### Problem description
Reproduce the records in full. Alter nothing.

_ _ _ _ _ _ _

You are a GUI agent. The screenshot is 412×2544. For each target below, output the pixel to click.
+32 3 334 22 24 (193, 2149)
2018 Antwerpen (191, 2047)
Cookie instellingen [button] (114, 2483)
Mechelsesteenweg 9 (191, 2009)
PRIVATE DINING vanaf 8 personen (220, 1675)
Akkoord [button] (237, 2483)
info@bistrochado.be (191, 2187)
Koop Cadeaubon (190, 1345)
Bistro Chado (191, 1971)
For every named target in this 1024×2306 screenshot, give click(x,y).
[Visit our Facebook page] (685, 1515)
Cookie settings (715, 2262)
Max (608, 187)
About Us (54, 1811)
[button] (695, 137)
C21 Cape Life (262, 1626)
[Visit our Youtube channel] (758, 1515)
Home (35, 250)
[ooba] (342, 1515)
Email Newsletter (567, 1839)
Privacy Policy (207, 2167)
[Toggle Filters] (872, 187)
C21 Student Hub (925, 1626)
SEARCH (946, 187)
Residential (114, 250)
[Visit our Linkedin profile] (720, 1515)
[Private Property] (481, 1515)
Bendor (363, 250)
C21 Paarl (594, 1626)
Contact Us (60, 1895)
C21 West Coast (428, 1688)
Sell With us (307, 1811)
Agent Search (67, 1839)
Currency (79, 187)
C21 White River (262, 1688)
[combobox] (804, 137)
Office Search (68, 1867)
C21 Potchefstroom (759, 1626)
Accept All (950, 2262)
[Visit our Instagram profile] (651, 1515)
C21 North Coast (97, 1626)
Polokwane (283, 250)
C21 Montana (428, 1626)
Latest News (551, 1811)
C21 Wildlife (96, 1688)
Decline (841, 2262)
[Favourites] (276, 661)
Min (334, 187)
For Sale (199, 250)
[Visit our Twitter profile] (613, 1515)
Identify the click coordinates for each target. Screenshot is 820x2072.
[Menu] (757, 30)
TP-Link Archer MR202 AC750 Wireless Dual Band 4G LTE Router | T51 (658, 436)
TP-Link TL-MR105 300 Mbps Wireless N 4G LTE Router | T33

_ _ _ _ _ _ _

### Expected answer
You are a GUI agent. The screenshot is 412×2544. For each target below, output the pixel to click.
+32 3 334 22 24 (193, 2149)
2018 Antwerpen (191, 2047)
Cookie instellingen [button] (114, 2483)
Mechelsesteenweg 9 (191, 2009)
PRIVATE DINING vanaf 8 personen (220, 1675)
Akkoord [button] (237, 2483)
info@bistrochado.be (191, 2187)
Koop Cadeaubon (190, 1345)
Bistro Chado (191, 1971)
For every named target in this 1024×2306 screenshot, give click(x,y).
[Visit our Facebook page] (685, 1515)
Cookie settings (715, 2262)
Max (608, 187)
About Us (54, 1811)
[button] (695, 137)
C21 Cape Life (262, 1626)
[Visit our Youtube channel] (758, 1515)
Home (35, 250)
[ooba] (342, 1515)
Email Newsletter (567, 1839)
Privacy Policy (207, 2167)
[Toggle Filters] (872, 187)
C21 Student Hub (925, 1626)
SEARCH (946, 187)
Residential (114, 250)
[Visit our Linkedin profile] (720, 1515)
[Private Property] (481, 1515)
Bendor (363, 250)
C21 Paarl (594, 1626)
Contact Us (60, 1895)
C21 West Coast (428, 1688)
Sell With us (307, 1811)
Agent Search (67, 1839)
Currency (79, 187)
C21 White River (262, 1688)
[combobox] (804, 137)
Office Search (68, 1867)
C21 Potchefstroom (759, 1626)
Accept All (950, 2262)
[Visit our Instagram profile] (651, 1515)
C21 North Coast (97, 1626)
Polokwane (283, 250)
C21 Montana (428, 1626)
Latest News (551, 1811)
C21 Wildlife (96, 1688)
Decline (841, 2262)
[Favourites] (276, 661)
Min (334, 187)
For Sale (199, 250)
[Visit our Twitter profile] (613, 1515)
Identify the click coordinates for each target. Screenshot is 820x2072.
[Menu] (757, 30)
TP-Link Archer MR202 AC750 Wireless Dual Band 4G LTE Router | T51 (658, 436)
TP-Link TL-MR105 300 Mbps Wireless N 4G LTE Router | T33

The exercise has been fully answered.